Aged care icon derelict for decade
Greenlane's Costley Wards are neglected social history
Caring for a ballooning population of elderly New Zealanders is one of this country’s biggest challenges and focuses largely on Auckland. This is not a new problem.
As colonial settlers aged and ailed without family support, Auckland struggled to cope with more numbers than any other place in the country. The city was called upon to house them in a late nineteenth century era that saw hospital laws changing and a ground-breaking shift from charitable to welfare-fed institutions.
So why then has an elegant heritage building that frames all of the above history stood forgotten and derelict for over ten years? New Zealand’s first aged care home features a portico with Corinthian columns, ornate plaster work and balustrades over two stories of rich red brick. But the 120 year old hospital building needs love and attention, something that more than one of Greenlane Hospital’s buildings of national significance are sorely missing.
If you saunter across the hospital carpark on Green Lane West and press your face up against the glass of what was once the Costley Home for the Aged Poor (now unpoetically named Building 6), the windows reveal rotting carpet peppered with plaster, rows of old metal filing cabinets crammed into empty side-rooms and toilet bowls sat atop benches. Through open doorways, the iron bars of adult size cots and metal beds are strewn over the once busy Florence Nightingale style dormitories.
From a distance, motorists will only notice a proud Victorian haze of red brick slightly crumbling against the elements – it’s only close up the true extent of neglect is obvious.
A few steps away stands a slightly younger Building 5. Erected just a few years after the Costley Home’s 1899 creation, The Infirmary Ward is a Queen Anne revival style pavilion built to cope with overcrowding and separate the infirm and incurable from the then general masses of ‘mad, bad and sad.’
At the time – according to the wealth of Heritage New Zealand information – you might have seen famous local artist and ‘inmate’ Louis Steele wandering through the building, a man who in the autumn of his life was clearly no longer collaborating with Goldie to produce some of New Zealand’s finest colonial works. Also resident was the aristocratic Sir Charles Burdett. The military captain’s name was first splashed across the papers when he spent two weeks in Mount Eden prison for stealing roses from Albert Park. Fellow inmates also included remnant soldiers of ‘Royal Bengal Tigers’ fame.
Though protected by heritage status on Heritage and Council books, in real terms, these iconic pieces of social and pyschological history are now barely protected from the rain.
Owners Auckland District Health Board pay a small waterproofing sum, but one that ADHB can’t quite seem to put their finger on. If naming a maintenance figure is too hard, imagine the horror associated with accounting for a renovation.
Stuff.co.nz championed the Costley cause in 2008 when only 4 years of neglect had passed and the Infirmary was due to be knocked down. Heritage campaigners stepped in and Heritage New Zealand slapped a Grade I listing on Buildings 5 and 6 with another operational part of the hospital. Auckland University of Technology said they wanted the project for health training but even $30 million wouldn’t cover the renovation bill so they backed out.
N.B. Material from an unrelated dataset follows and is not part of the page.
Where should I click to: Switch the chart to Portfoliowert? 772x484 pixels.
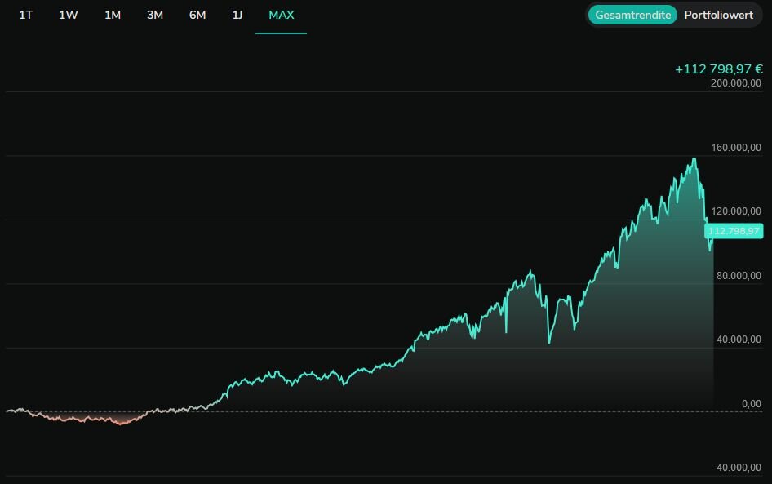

Since then ADHB say they’ve had no solid enquiries about taking the building over, meanwhile the Costley and Infirmary buildings are being re-evaluated as part of the Council’s Unitary Plan discussion.
Robin Byron, Heritage New Zealand’s Heritage Adviser Architecture, explains how the buildings can still be technically protected throughout this process.
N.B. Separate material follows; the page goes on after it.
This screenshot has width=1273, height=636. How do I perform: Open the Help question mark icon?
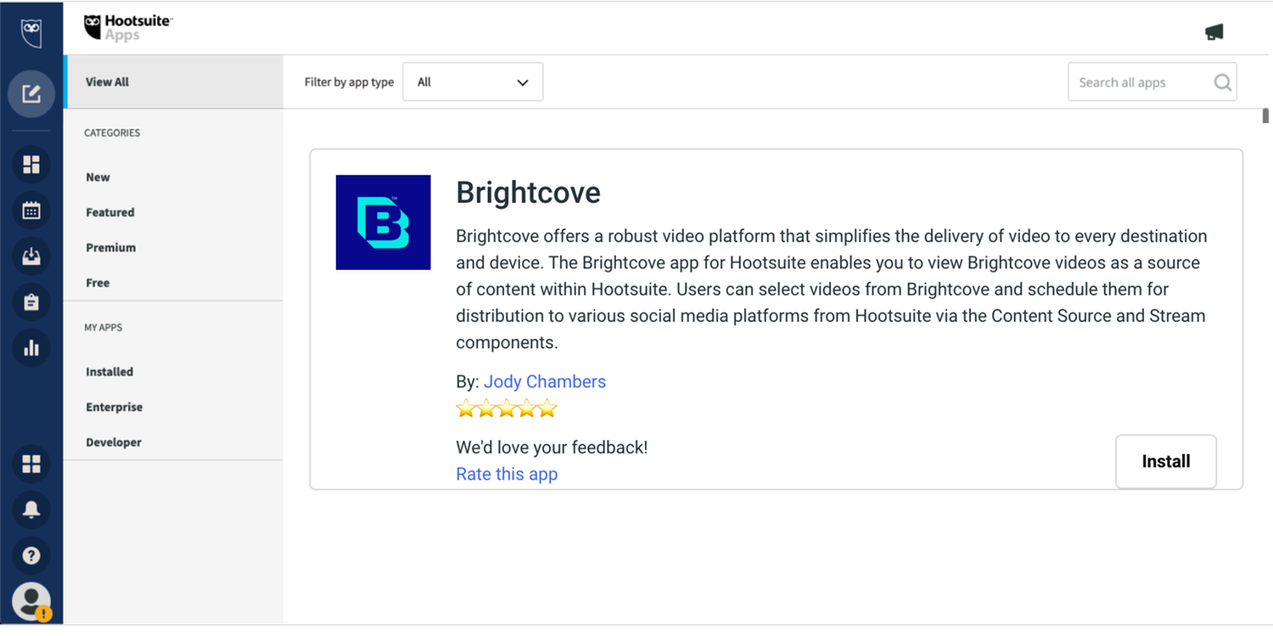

“When we list a building we are recognising the heritage values associated with the building. But our listing is not intrinsically a protection mechanism. It is through the Resource Management Act and its Council listing that it is protected.”
However with each wet month that passes, the buildings will cost more to repair. Robyn would be delighted to see the Costley building restored and functional but she says the very reasons the buildings are so precious are also the reasons new ownership proves problematic.
“It’s not good to see buildings like this empty, because they are not really being looked after.”
‘However it is very hard sometimes for medical buildings because although they can usually be adapted to wide range of uses, they are often constrained by location. The Costley Ward and Building 5 feature very adaptable open spaces which could make a museum, offices, even a residential development. But of course in a hospital precinct the DHB would want a certain control over what happens there…”
There is hope yet. Robyn assures any interested parties that when a Heritage building maintains its original use, HNZ is much more tolerant of adaptions necessitated by modernisation.
If imagination is wanting on a Costley restoration, interested parties might like to visit Parnell Library; the grand Jubilee Building was the creation of 19th century architect Edward Bartley who designed the Costley Wards after working on Jubilee’s Foundation for the Blind purpose. Bartley also designed the diminutive Waihi Hospital, listed by HNZ in 1986, later restored to glory and used as an aged care facility.